Taxi drivers fear Workington’s floods travel nightmare could force them off the roads and out of business. They say trade has plunged to an all-time low because of the massive detours needed to get from one side of the River Derwent to the other.

Journey times have lengthened since the collapse of the Northside Bridge and closure of the stricken Calva crossing during last month’s floods. Cabbies say people are now walking across the Derwent using a temporary footbridge, catching a bus or train – or not going into Workington town centre.

All of that would avoid the need to pay a £40 taxi fare for a journey that would once have cost just £5. At what should be their busiest time of the year, taxi firm bosses say they are struggling to make ends meet – with some £500-a-week out of pocket.

Steven Robinson, owner of S & S Taxis, fears he could lose his business if trade does not improve and a new road bridge opened quickly. He said: “To be honest, if I have to wait until the end of May for a road bridge to be put up, I could seriously be thinking that I can’t survive like this.”

The former Workington Taxi Association chairman fears that if it takes months for a temporary road bridge to be built across the Derwent, people living on the north side of the river will get used to going out elsewhere and will not return to the town centre.

“People are creatures of habit and the longer it goes on they will get used to doing it.
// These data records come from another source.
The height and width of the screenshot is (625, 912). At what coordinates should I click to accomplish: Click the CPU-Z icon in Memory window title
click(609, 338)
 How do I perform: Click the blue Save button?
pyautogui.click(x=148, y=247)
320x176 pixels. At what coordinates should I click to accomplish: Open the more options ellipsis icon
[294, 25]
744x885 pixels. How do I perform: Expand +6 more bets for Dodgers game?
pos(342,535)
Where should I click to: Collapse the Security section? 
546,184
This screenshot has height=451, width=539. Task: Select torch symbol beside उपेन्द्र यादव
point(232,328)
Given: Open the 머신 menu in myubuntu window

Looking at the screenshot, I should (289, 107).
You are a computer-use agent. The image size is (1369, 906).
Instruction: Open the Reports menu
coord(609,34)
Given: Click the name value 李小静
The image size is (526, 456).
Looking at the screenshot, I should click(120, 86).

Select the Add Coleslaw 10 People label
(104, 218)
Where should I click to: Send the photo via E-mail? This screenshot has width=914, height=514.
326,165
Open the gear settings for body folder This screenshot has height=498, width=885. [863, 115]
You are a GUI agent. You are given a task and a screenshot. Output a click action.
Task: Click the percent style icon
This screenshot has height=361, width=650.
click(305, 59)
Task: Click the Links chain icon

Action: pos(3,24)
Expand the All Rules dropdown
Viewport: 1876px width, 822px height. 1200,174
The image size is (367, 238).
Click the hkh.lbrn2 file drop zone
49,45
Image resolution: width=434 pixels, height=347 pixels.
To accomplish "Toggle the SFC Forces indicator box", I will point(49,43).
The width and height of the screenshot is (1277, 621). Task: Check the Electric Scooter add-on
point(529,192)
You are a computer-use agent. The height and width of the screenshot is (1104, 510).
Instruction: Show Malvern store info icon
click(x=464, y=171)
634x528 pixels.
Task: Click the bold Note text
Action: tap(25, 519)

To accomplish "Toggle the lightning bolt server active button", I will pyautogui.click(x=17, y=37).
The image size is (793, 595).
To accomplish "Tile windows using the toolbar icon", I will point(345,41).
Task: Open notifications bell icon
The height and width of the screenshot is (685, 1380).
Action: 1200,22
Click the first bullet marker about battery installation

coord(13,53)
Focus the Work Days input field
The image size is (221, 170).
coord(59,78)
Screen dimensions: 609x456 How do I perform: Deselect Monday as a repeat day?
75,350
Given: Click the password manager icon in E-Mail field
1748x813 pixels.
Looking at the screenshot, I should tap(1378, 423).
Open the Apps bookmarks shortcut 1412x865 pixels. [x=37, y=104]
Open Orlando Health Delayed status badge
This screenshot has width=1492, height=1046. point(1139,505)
We need a bridge as soon as possible, he added. “January and February are always quiet and whatever we make at Christmas and New Year we usually live on it. But we won’t be doing it this year.”

Some firms are asking people who do want taken to the other side of the river to give them cash up-front for fear of them fleeing when they get to the other side and realise the price.

Kate Birkett, of Seaton’s Jack’s Taxi, has been in the business for 10 years and said this Christmas had been the worst. She said that if people walk across the Barker Crossing footbridge to the north side of the river and ask for a taxi to Northside, they are still facing a £14 fare because of the road restrictions and diversions.

Mrs Birkett added that on the first weekend after the floods she had no business, followed by very little during the second. “People are not prepared to pay £28 to get into Workington – who would blame them? They’re either walking or just not going,” she said.

One Seaton taxi firm has even rented premises in Workington centre to keep the vehicles because it is busier on that side of the Derwent.